### PASSAGE PROVIDED
Copy file(s) to local.

Copies a specific file or tree of files (if recursive=True). If lpath ends with a “/”, it will be assumed to be a directory, and target files will go within. Can submit a list of paths, which may be glob-patterns and will be expanded.

Calls get_file for each source.

get_file(rpath, lpath, callback=<fsspec.callbacks.NoOpCallback object>, outfile=None, **kwargs)#

Copy single remote file to local

glob(path, maxdepth=None, **kwargs)#

Find files by glob-matching.

If the path ends with ‘/’, only folders are returned.

We support "**", "?" and "[..]". We do not support ^ for pattern negation.

The maxdepth option is applied on the first ** found in the path.

kwargs are passed to ls.

head(path, size=1024)#

Get the first size bytes from file

isfile(path)#

Is this entry file-like?

put(lpath, rpath, recursive=False, callback=<fsspec.callbacks.NoOpCallback object>, maxdepth=None, **kwargs)#

Copy file(s) from local.

Copies a specific file or tree of files (if recursive=True). If rpath ends with a “/”, it will be assumed to be a directory, and target files will go within.

Calls put_file for each source.

__init__(domain=None, **storage_options)[source]#

Opens the repository at repo_url as an fsspec file system handle, providing read-only operations such as ls, glob, and open.

### EXERCISE REQUIREMENTS
a. Transcribe the fsspec method documentation, starting at "Calls get_file for" and ending at "folders are returned.".
b. Summarize the fsspec method documentation in two sentences.
c. Write the next part of the fsspec method documentation, continuing after its final sentence.

### RECORDED DATA
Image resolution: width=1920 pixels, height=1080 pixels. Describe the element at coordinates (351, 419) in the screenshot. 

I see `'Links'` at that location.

### OUTPUTS FOR THE TASKS
a.
Calls get_file for each source.

get_file(rpath, lpath, callback=<fsspec.callbacks.NoOpCallback object>, outfile=None, **kwargs)#

Copy single remote file to local

glob(path, maxdepth=None, **kwargs)#

Find files by glob-matching.

If the path ends with ‘/’, only folders are returned.

b. The documentation describes methods that copy files to and from local storage, handling a single file or a tree of files when recursive=True and calling get_file or put_file for each source. It also covers glob for finding files by glob-matching, head for getting a file's first bytes, isfile for checking whether an entry is file-like, and an __init__ that opens a repository as a read-only fsspec file system handle.

c.
User and token are needed for private repositories and they can be set with pyxet.login.

Examples:

import pyxet
fs = pyxet.XetFS()

# List files.
fs.ls('XetHub/Flickr30k/main')

# Read the first 5 lines of a file
b = fs.open('XetHub/Flickr30k/main/results.csv').read()

the Xet repository endpoint can be set with the ‘domain’ argument or the XET_ENDPOINT environment variable. The default domain is xethub.com if unspecified

add_deduplication_hints(path_urls)[source]#

Fetches and downloads all of the metadata needed for binary deduplication against all the paths given by paths. Once fetched, new data will be deduplicated against any binary content given by paths.

branch_info(url)[source]#

Returns information about a branch user/repo/branch or xet://user/repo/branch

cancel_transaction()[source]#

Cancels any active transactions. non-context version

cp_file(path1, path2, *args, **kwargs)[source]#

Copies a file or directory from a xet path to another xet path.

Copies must be performed within the context of a transaction and are allowed to span branches

delete_branch(repo, branch_name)[source]#

deletes a branch in a repo

end_transaction()[source]#

Finish write transaction, non-context version. See start_transaction()

get_username()[source]#

Returns the inferred username for the domain

info(url)[source]#

Returns information about a path user/repo/branch/[path] or xet://user/repo/branch/[path]

is_repo(path)[source]#

Returns true if the path is a repo

isdir(path)[source]#

Is this entry directory-like?

isdir_or_branch(path)[source]#

Is this entry directory-like?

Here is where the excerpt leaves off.